Aluminum speciation studies in biological fluids. Part 4. A new investigation of aluminum–succinate complex formation under physiological conditions, and possible implications for aluminum metabolism and toxicity

Abstract

Previous in vivo studies devoted to the capacity of succinate to influence aluminum metabolism have led to apparent contradictory results. Understanding the mechanisms that lie behind such discrepancies requires a knowledge of aluminum–succinate interactions at the molecular level. In the absence of possible direct analysis of the ultrafiltrable fraction of aluminum in vivo, computer simulations can help quantify the mobilizing power of succinate towards aluminum in the main biofluids. Based on this technique, a first attempt to elucidate the above issue was made using especially determined aluminum–succinate formation constants. However, further investigations have led to reconsider the stoichiometry of the aluminum–succinate complexes characterized on that occasion.

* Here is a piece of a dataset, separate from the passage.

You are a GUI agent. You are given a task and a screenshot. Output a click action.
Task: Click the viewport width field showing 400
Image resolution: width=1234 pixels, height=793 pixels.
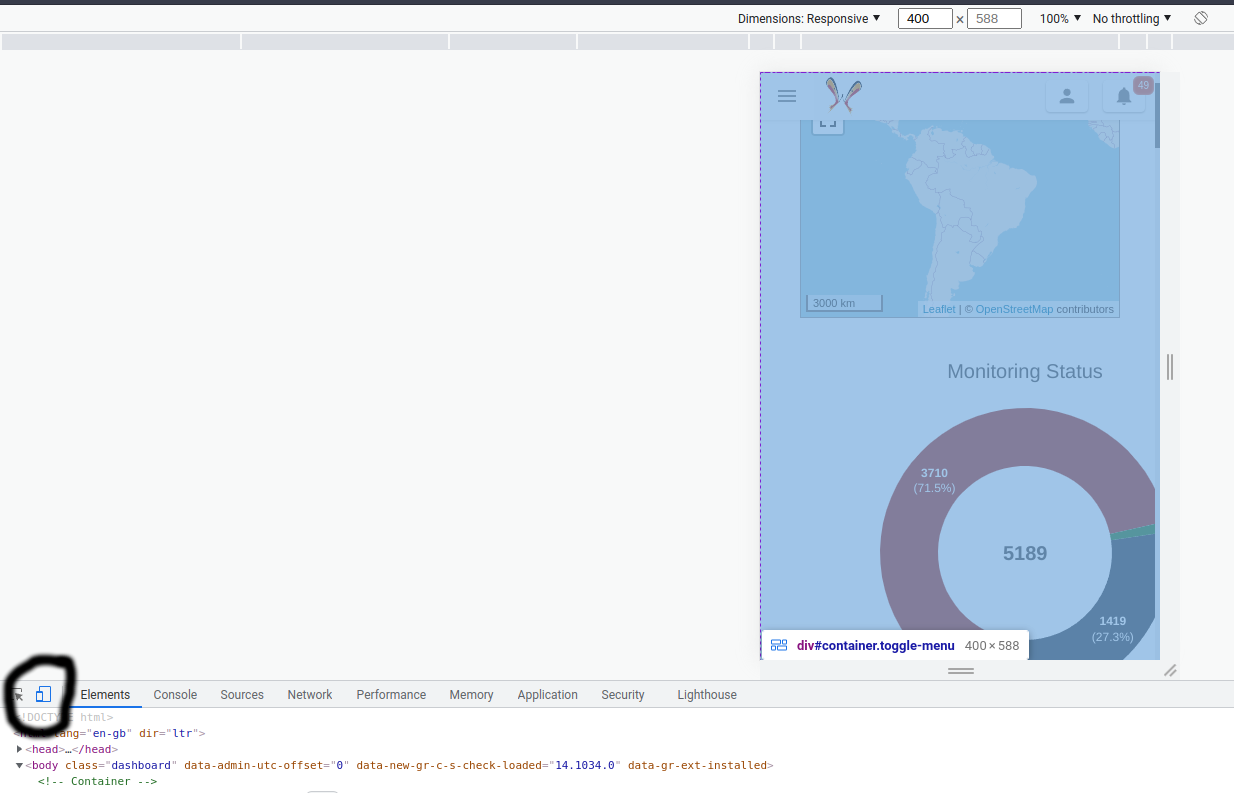coord(925,17)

The present work deals with these new investigations. The results obtained confirm the great complexity of the aluminum–succinate system. No less than seven species, among which five polynuclear complexes, have been characterized in two series of independent experiments. New simulations indicate that succinate is expected to facilitate aluminum gastrointestinal absorption to a greater extent than initially predicted when the metal is administered as its trihydroxide, especially at high concentrations of the metal. In contrast, succinate is not able to significantly increase aluminum absorption when ingested concomitantly with aluminum phosphate. It is also confirmed that succinate cannot influence the fate of aluminum in blood plasma, which supports the view that the protective effect of succinate against aluminum toxicity in mice is not due to aluminum complexation.